On Sal Mal Lane by Ru Freeman

Author: 

Minneapolis, Minnesota. Graywolf. 2013. ISBN 9781555976422

On Sal Mal LaneOn Sal Mal Lane belongs to that subgenre of postcolonial literature that treats ethnonational violence resulting from decolonization. This family saga charts the phases of Sri Lanka’s latest uncivil war by tracing its effects on the multiethnic inhabitants, particularly children, of a sheltered cul-de-sac in suburban Colombo. Their interconnections and responses to actual or rumored events highlight Sri Lanka’s political, religious, and class fault lines as well as the manipulative role of their media. 

The novel mirrors the history of Sri Lanka as it hauntingly portrays the complexities of childhood and the pain and promise of its end. For events beyond Sal Mal Lane gradually alter the lives of its children: the Sinhalese Heraths—Devi, Nihil, Rashmi, and Suren—whose communist-leaning bureaucrat father and teacher mother practice tolerance; the Bollings—twins Rose and Dolly, and Sonna, their ill-fated brother—Burghers whose lower-class and mixed-race status render them relatively indifferent to race issues; the Silva brothers, Mohan and Jith, raised by Sinhalese parents who disdain other ethnicities and deplore the Heraths’ tolerance; and Raju Joseph, a Tamil adult whose mental and physical handicaps render him childlike. 

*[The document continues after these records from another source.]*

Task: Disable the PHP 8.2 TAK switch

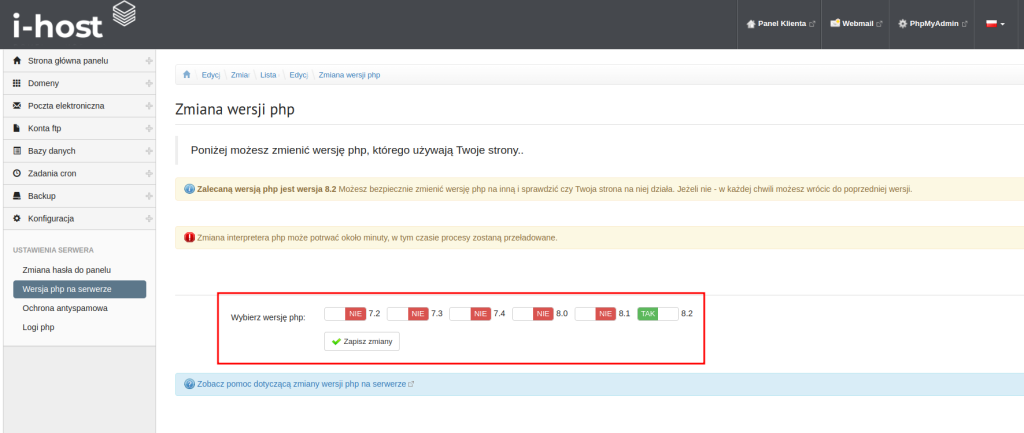Action: point(658,314)
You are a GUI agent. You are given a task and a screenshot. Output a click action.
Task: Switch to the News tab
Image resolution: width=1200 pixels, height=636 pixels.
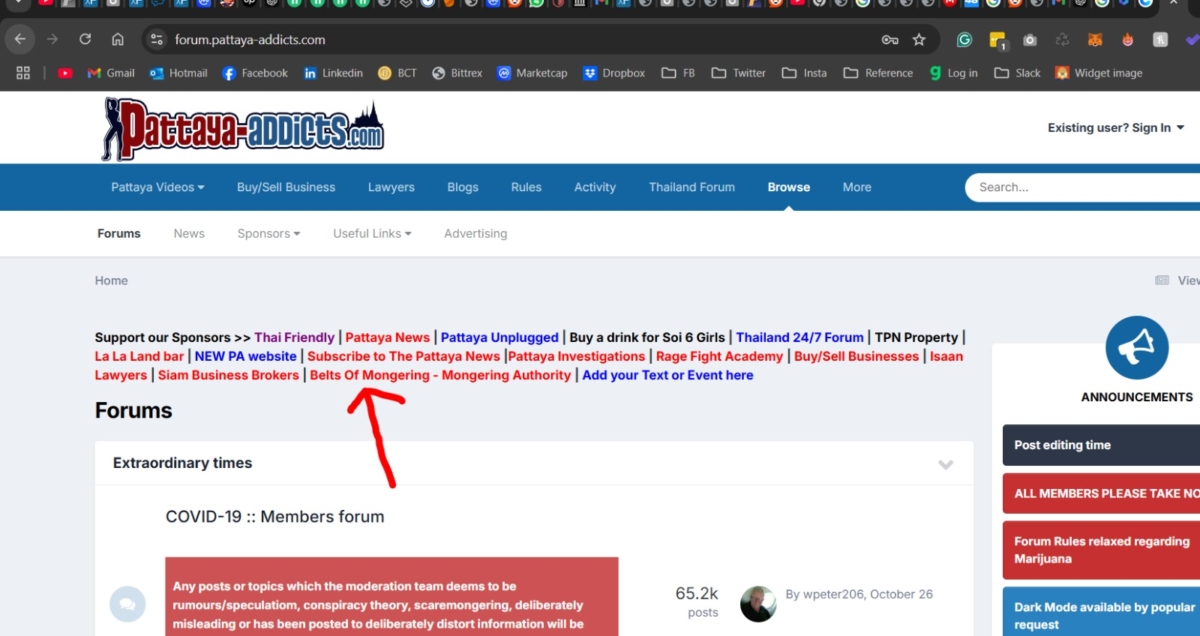[188, 233]
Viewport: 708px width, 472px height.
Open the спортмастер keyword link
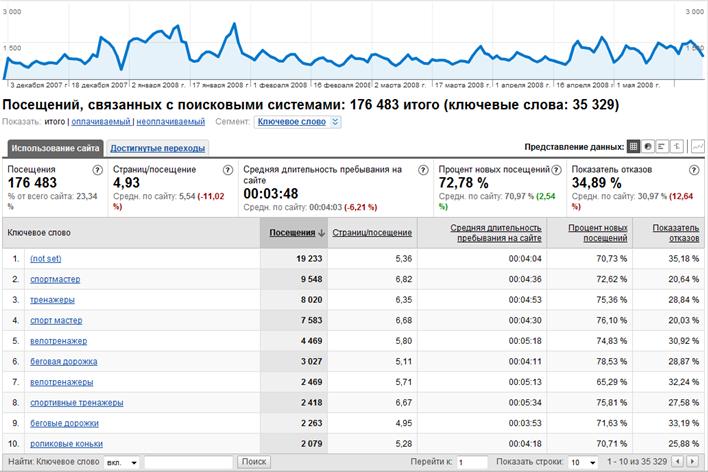[x=55, y=279]
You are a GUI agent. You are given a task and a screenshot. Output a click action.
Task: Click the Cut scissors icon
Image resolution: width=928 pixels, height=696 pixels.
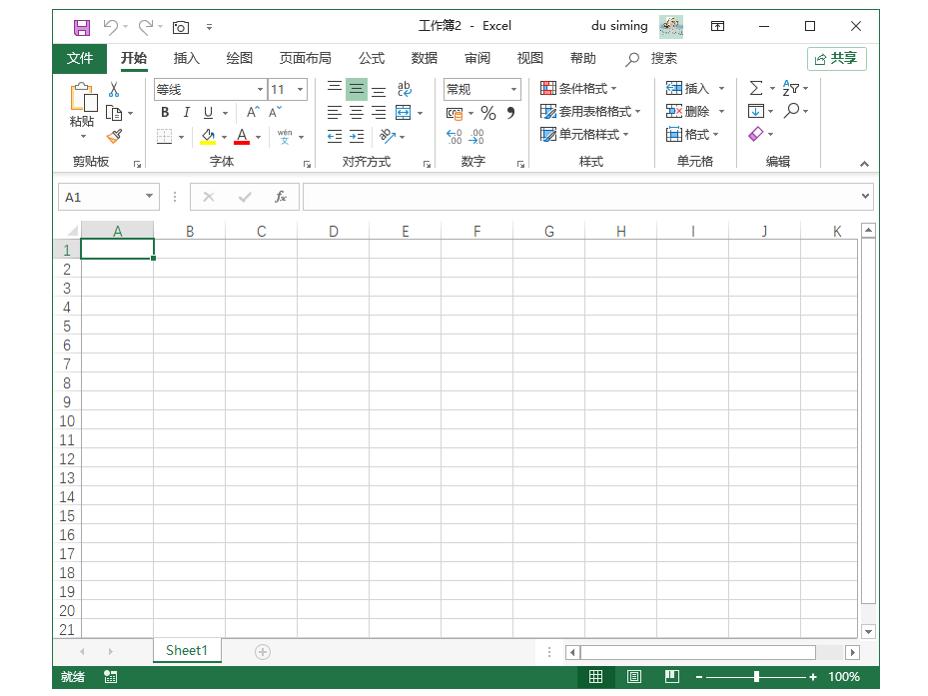114,90
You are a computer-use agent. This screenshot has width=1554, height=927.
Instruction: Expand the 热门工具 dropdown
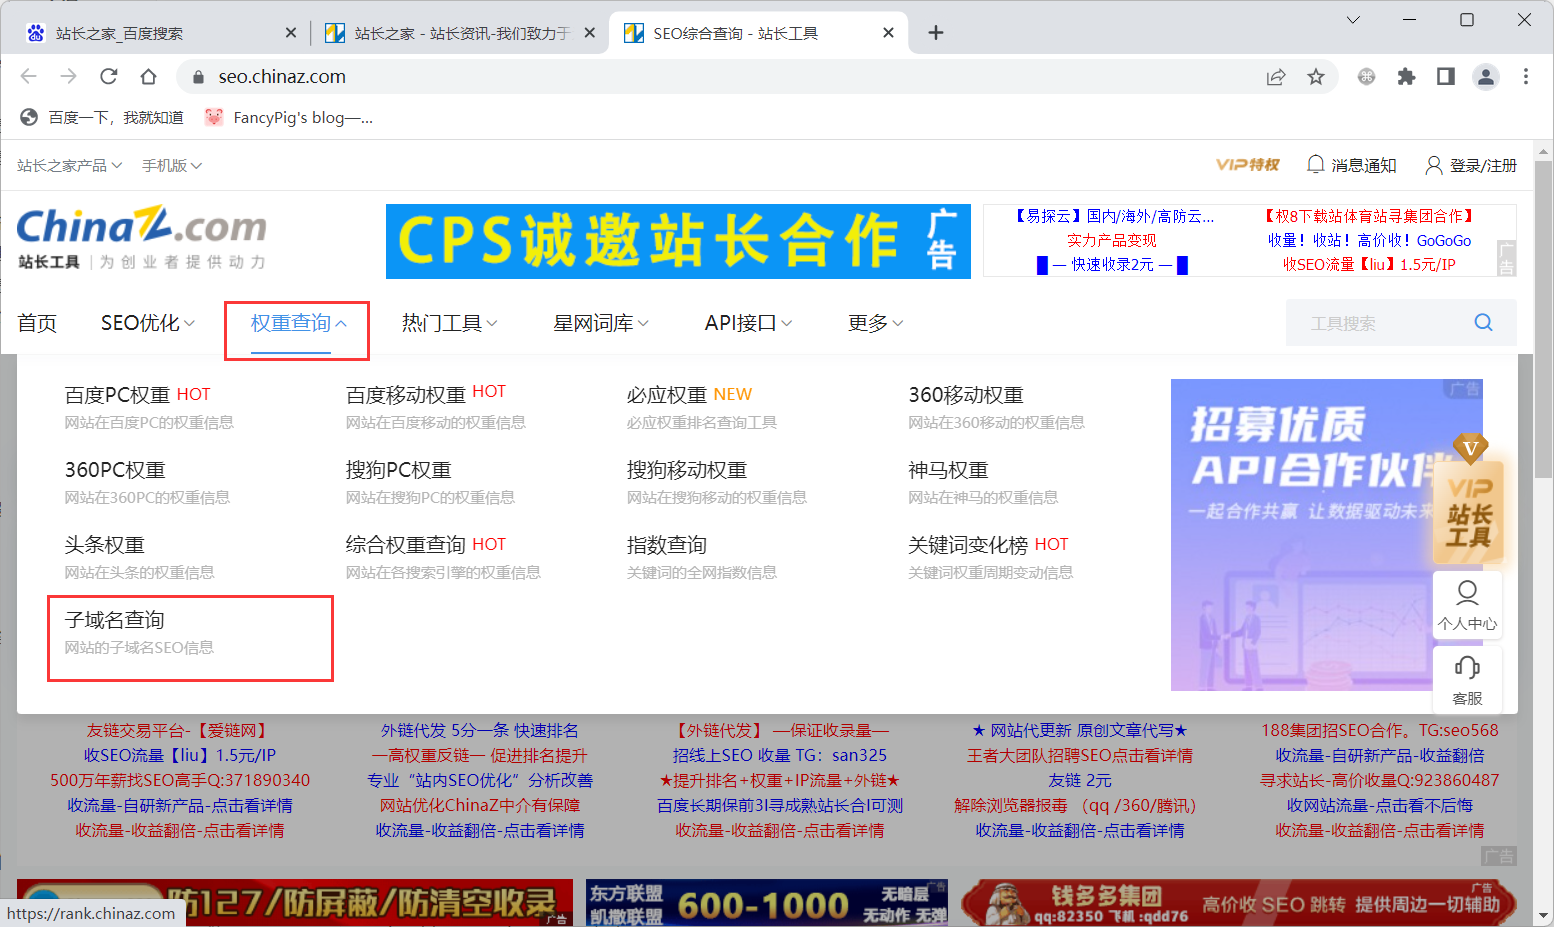pos(449,323)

The four years that pass between the minor disruptions of 1979 and the outbreak of war in 1983 mark all these children. The youngest, Devi Herath, seven at the start, embraces simple pleasures like biking. But her exuberance and her friendship with Raju imperil her as the outer world threatens. Sensing her fragility, her uncannily aware older brother, Nihil, yearns to but cannot protect her, even as he befriends old Mr. Niles, a Tamil Catholic whose experience of previous horrors renders him the novel’s Tiresias. The Herath children take piano lessons from his unmarried daughter, Kala, through whom the oldest Herath child, Suren, discovers his saving passion, music, a powerful motif throughout the text. Dolly Bolling and Jith Silva, meanwhile, begin an innocent romance opposed by Jith’s parents and Sonna Bolling, while Sonna himself, whom his father abuses mentally, secretly covets Rashmi Herath, who reciprocates in kind. Their intricate relationships across key sociopolitical divides endanger the children and their families as war impends.

This luminous novel unfolds slowly to shape a nuanced portrait of a sheltered lane connected to a main street that leads to a slum wherein rumor kindles gnawing resentment into hate. Its pace, slow until the dénouement, mimics how man-made ripples gradually build, coalesce, and crest in violent spasms that traumatize all they touch. Its quiet, lyrical voice and foreshadowing create an elegiac tone suited to the portrait of lives forever damaged by familial and geopolitical events that they cannot control but in which they play roles: “Everyone who lived on Sal Mal Lane was implicated in what happened.” Finally, while depicting Sri Lankan history, On Sal Mal Lane evokes the experiences of many multiethnic nations whose power-hungry leaders exploit media, the undereducated, the poor, the vengeful, the greedy, and the lost to set one group against another and thus attempt to seize control, despite the human cost.